The following diagram depicts the lifecycle of a Spark SQL query. The
Spark SQL Catalyst Optimizer generates a query plan. A query
plan is a series of steps, like instructions, that are used to access the
data in a SQL relational database system. To develop a performance-optimized Spark
SQL query plan, the first step is to view the EXPLAIN
plan,
interpret the plan, and then tune the plan. You can use the Spark SQL user
interface (UI) or the Spark SQL History Server to visualize the plan.

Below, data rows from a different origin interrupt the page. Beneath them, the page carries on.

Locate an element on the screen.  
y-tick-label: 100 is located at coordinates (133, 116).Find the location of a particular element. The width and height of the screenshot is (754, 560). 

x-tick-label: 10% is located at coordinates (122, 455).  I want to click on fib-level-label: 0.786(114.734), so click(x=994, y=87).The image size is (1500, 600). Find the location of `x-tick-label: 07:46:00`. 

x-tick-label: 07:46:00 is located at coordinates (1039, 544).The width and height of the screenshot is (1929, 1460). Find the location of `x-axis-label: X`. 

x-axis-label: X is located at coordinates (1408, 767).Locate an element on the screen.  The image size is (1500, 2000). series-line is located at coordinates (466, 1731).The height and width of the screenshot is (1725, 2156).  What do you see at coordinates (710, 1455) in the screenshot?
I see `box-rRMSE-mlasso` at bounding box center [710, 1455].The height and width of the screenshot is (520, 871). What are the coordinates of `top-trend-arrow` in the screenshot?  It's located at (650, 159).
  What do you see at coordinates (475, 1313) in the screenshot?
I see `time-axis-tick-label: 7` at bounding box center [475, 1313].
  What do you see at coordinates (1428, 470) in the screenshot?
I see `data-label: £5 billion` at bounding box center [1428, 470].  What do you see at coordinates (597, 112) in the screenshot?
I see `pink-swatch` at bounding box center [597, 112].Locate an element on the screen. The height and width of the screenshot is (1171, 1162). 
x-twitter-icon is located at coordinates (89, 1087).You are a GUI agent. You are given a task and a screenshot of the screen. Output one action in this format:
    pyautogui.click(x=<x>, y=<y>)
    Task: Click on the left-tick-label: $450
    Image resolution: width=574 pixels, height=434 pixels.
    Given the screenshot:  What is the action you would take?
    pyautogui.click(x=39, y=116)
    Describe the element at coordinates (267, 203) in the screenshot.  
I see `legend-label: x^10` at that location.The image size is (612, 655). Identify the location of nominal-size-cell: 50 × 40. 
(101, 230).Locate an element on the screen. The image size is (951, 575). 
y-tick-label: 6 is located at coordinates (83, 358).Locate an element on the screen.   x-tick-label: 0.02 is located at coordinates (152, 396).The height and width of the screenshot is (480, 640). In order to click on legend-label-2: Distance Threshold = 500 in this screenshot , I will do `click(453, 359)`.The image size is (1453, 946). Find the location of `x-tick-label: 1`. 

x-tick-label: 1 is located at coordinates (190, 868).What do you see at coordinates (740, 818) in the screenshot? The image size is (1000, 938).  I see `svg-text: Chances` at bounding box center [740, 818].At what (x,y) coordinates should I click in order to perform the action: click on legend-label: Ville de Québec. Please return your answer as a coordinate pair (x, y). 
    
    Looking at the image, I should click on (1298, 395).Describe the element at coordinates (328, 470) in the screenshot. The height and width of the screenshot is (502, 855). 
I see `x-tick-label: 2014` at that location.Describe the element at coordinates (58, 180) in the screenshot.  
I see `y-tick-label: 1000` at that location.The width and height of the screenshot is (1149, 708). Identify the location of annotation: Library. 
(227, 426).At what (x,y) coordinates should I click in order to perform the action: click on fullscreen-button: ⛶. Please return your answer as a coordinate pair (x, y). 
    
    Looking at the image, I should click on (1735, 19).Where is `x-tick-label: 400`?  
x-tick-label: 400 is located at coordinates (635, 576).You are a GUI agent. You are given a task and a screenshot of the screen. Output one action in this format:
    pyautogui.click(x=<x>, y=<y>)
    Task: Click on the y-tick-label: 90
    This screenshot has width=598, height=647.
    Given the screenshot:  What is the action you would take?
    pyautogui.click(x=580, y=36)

Spark Catalyst Optimizer converts the initial query plan into an optimized query plan as follows:
-
Analysis and declarative APIs – The analysis phase is the first step. The unresolved logical plan, where objects referenced in the SQL query are not known or not matched to an input table, is generated with unbound attributes and data types. The Spark SQL Catalyst Optimizer then applies a set of rules to build a logical plan. The SQL parser can generate an SQL Abstract Syntax Tree (AST) and provide this as an input for the logical plan. The input might also be also be a data frame or dataset object that is constructed by using an API. The following table shows when you should use SQL, data frames, or datasets.
SQL Data frames Datasets Syntax errors Runtime Compile time Compile time Analysis errors Runtime Runtime Compile time For more information about the types of inputs, review the following:
-
A dataset API provides a typed version. This reduces performance because of heavy reliance on user-defined lambda functions. RDD or datasets are statically typed. For example, when you define an RDD, you need to explicitly provide the schema definition.
-
A data frame API provides untyped relational operations. Data frames are dynamically typed. Similar to RDD, when you define a data frame, the schema stays the same. The data is still structured. However, this information is only available at runtime. This allows the compiler to write SQL-like statements and define new columns on the fly. For example, it can append columns to an existing data frame without needing to define a new class for every operation.
-
A Spark SQL query is evaluated for syntax and analysis errors during runtime, which provides faster runtimes.
-
-
Catalog – Spark SQL uses Apache Hive Metastore (HMS) to manage the metadata of persistent relational entities, such as databases, tables, columns, and partitions.
-
Optimization – The optimizer rewrites the query plan by using heuristics and cost. It does the following to produce an optimized logical plan:
-
Prunes columns
-
Pushes down predicates
-
Reorders joins
-
-
Physical plans and the planner – Spark SQL Catalyst Optimizer converts the logical plan to a set of physical plans. This means it converts the what to how.
-
Selected physical plans – Spark SQL Catalyst Optimizer selects the most cost-effective physical plan.
-
Optimized query plan – Spark SQL runs the performance-optimized and cost-optimized query plan. Spark SQL Memory Management tracks the memory usage and distributes memory between tasks and operators. The Spark SQL Tungsten engine can substantially improve the memory and CPU efficiency for Spark SQL applications. It also implements binary data model processing, and it operates directly on binary data. This bypasses the need for deserialization and significantly reduces the overhead associated with data conversion and deserialization.